Regional park in Petaluma, California

Helen Putnam Regional Park is a regional park southwest of Petaluma, California, which is maintained by the Sonoma County Regional Parks Department. It covers an area of 216 acre. The park entrance is at 411 Chileno Valley Road.

==History==
The park is named after Helen Putnam (mayor), a former teacher who was the first female mayor of Petaluma, serving from 1966 to 1978, and the second female member of the Sonoma County Board of Supervisors.

In 1975, Putnam spearheaded Petaluma's right to control urban growth limits. The city was sued by developers. The case went all the way to the Supreme Court and won a stay of order.
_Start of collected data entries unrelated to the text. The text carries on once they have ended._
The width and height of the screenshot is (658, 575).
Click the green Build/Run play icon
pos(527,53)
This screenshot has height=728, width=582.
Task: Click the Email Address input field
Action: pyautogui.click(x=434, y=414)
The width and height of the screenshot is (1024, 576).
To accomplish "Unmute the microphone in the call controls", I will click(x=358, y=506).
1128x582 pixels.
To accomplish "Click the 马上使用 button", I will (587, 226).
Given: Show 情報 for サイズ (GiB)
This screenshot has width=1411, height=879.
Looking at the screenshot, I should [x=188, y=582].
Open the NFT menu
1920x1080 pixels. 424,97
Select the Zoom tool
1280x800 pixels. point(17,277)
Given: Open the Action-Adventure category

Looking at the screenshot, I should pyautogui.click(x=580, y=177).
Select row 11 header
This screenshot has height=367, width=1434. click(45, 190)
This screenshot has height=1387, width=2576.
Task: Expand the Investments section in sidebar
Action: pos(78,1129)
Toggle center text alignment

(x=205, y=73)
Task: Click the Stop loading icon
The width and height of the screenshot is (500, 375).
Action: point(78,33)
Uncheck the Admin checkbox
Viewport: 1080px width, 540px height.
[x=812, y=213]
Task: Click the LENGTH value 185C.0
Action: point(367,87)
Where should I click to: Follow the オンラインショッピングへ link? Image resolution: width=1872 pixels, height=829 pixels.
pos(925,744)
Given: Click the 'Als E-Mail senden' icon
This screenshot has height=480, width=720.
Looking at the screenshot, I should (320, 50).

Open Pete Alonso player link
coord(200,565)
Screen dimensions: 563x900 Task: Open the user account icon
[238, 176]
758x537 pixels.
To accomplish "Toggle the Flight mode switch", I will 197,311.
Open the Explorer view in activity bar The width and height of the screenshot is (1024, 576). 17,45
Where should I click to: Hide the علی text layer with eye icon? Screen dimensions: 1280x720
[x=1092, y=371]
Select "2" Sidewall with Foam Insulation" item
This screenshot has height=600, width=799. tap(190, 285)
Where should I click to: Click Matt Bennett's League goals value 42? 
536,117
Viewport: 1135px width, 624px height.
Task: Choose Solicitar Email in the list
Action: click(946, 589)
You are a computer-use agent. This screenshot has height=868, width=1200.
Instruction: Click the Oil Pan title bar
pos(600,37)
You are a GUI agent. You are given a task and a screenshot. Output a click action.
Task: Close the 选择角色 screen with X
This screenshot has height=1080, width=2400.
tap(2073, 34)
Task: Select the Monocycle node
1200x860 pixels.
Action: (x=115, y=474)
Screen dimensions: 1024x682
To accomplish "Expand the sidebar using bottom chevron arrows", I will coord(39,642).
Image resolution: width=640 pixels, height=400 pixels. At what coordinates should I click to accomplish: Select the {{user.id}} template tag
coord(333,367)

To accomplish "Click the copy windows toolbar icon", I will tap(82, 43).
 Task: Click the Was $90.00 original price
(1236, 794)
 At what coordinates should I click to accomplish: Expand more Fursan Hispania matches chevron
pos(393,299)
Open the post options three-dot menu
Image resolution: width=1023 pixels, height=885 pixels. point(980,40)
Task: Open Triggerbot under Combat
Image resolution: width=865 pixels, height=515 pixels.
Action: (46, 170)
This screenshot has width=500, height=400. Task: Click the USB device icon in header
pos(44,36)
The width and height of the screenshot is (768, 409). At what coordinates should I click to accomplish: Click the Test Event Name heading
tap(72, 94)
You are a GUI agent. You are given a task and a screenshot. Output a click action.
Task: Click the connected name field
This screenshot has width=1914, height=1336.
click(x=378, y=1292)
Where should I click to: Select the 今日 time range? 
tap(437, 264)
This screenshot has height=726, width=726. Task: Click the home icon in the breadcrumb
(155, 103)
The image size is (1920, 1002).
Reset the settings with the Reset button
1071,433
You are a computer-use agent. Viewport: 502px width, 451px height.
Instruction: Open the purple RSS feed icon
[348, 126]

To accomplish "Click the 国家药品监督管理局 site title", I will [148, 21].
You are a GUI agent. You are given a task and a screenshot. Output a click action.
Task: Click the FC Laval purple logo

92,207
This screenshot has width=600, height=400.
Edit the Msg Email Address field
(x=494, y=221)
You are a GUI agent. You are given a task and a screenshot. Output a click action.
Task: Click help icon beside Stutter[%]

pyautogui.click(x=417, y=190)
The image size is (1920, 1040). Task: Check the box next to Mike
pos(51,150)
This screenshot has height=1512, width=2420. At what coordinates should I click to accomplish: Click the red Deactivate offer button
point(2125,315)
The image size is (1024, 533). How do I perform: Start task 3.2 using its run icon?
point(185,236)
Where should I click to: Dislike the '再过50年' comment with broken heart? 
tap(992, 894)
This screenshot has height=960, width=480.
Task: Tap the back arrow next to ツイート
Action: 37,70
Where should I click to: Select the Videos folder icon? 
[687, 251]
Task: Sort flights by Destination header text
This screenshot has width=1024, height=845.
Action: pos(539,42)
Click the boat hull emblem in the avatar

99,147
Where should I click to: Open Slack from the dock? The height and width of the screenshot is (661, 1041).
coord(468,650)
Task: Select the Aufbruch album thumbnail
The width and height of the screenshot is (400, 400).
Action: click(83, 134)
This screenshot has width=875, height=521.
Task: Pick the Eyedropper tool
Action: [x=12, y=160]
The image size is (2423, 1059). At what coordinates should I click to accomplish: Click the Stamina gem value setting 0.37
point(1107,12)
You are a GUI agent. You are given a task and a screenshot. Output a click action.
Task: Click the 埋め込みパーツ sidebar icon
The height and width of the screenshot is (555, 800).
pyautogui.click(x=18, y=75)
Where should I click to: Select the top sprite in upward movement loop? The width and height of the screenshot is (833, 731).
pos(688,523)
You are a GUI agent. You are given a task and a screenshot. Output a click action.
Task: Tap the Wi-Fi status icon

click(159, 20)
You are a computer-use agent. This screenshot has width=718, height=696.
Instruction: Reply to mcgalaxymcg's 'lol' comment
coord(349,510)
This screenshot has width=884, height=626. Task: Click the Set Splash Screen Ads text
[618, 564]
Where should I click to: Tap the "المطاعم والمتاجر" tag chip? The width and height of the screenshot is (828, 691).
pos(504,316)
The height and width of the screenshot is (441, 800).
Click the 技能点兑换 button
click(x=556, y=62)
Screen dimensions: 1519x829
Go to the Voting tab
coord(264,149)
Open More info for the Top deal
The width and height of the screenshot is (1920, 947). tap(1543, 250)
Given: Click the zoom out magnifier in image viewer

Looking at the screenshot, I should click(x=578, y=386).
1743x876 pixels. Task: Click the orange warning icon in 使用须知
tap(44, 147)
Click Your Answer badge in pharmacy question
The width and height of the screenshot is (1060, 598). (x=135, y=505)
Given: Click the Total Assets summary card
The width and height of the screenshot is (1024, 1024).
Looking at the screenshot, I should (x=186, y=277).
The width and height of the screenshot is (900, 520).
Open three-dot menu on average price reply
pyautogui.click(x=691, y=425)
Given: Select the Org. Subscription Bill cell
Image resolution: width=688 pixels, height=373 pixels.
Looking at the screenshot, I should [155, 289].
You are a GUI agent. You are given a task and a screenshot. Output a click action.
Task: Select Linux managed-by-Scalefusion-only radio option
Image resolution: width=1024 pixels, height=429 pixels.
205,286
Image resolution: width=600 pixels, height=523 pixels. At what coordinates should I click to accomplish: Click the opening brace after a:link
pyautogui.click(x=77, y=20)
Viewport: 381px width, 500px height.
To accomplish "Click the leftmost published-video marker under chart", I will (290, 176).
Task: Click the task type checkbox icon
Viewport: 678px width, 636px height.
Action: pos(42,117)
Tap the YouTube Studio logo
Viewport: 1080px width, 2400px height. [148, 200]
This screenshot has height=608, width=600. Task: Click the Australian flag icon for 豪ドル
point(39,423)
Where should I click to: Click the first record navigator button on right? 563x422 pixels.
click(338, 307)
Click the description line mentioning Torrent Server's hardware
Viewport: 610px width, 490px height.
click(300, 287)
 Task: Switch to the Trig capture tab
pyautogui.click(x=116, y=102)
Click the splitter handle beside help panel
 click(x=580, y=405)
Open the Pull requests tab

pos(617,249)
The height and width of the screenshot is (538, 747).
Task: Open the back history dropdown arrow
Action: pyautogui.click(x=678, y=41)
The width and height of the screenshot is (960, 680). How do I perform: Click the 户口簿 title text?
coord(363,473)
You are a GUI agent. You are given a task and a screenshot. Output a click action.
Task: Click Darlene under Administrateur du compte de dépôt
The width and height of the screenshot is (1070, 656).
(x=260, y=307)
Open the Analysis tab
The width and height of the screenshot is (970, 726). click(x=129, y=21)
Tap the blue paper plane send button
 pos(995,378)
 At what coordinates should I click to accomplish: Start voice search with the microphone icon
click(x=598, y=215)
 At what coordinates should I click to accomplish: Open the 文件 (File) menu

The Supreme Court later refused to overturn a Ninth Circuit Court of Appeals ruling supporting Petaluma's goal "to preserve its small town character, its open spaces, and low density of population, and to grow at an orderly and deliberate pace."

The park's official dedication took place in 1985.

==Facilities and features==
The park features numerous trails suitable for hiking, bicycling, and horseback riding. The trails include a segment of the Bay Area Ridge Trail.

The main parking lot at 411 Chileno Valley Road has 37 spaces, including spaces for handicapped and equestrian users. There is a gazebo, a picnic area, and a children's playground near the parking area, and a pond stocked with bluegill.

Another parking lot was opened in 2021 at 373 Windsor Drive, at the West Wind Trailhead. It has 31 parking spaces and bike parking.